Split image artwork with Hokusai’s traditional woodblock wave on the left transforming into a pixelated and then digital-style wave on the right, featuring vivid colors and grid lines; text at the bottom reads “THE · WAVE · OF · THE · FUTURE.”

I attended Remix Jam two weeks ago, then spent this past week watching React Conf 2025 videos. I have spent the last decade shipping production code on React and the last two years on Remix.Now both ecosystems are shifting, and what seemed like different approaches has become incompatible visions.

React Conf’s technical announcements were incremental: React 19.2 APIs, View Transitions experiments, the compiler getting more sophisticated. The message was clear: React is listening to the community while accepting complexity on your behalf. Stability, Composability, Capability: those are the values.The Remix team announced something else entirely: they’re breaking with React. The mental model shifts introduced by use client and the implementation complexity of Server Components forced a choice. And Remix 3 chose Simplicity. Remix 2 users pay the price; there’s no upgrade path.

That choice, to sacrifice Stability for Simplicity, makes explicit what was already true: these values cannot coexist.

Source: React and Remix Choose Different Futures

A really interesting reflection on where React and Remix are headed as they diverge, and how the values embedded in each are quite distinct.

I feel we’re at a time of real disruption when it comes to how we architect for the web—something I’ve been saying for the last year or so.
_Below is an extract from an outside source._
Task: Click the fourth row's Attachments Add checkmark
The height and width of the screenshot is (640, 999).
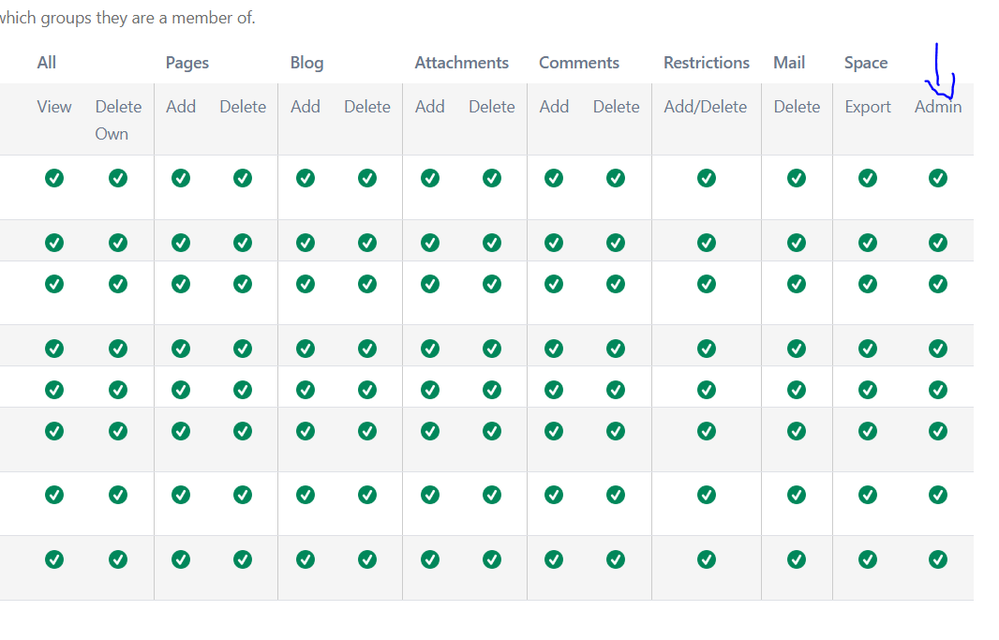Action: coord(430,348)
React and Remix are diverging around this, but we also need to consider the impact of large language models on how we architect for the web.

If, as I think is extremely likely, we increasingly rely on LLMs to do a lot of the heavy lifting when it comes to writing code, the key question becomes: what kind of code works best with those models?
Some people argue that React does, because there’s so much training data—so much React code on the web that models will have learned from. But as one interviewee on the AI-Native Dev podcast a little while ago observed, a lot of that is just pretty average React code. And how much is enough? We don’t actually know.

When I work with LLMs on web technologies and ask them to generate web content and applications with functionality using “vanilla” JavaScript, CSS, and HTML, they do a very good job. They’re very steerable. I think they know enough, quite honestly. The web platform fundamentals are very well documented, and that documentation is probably very high quality, which helps.

Anyway, it’s a complex and challenging time. Pieces like this are valuable in helping us think through and reason about where we go from here.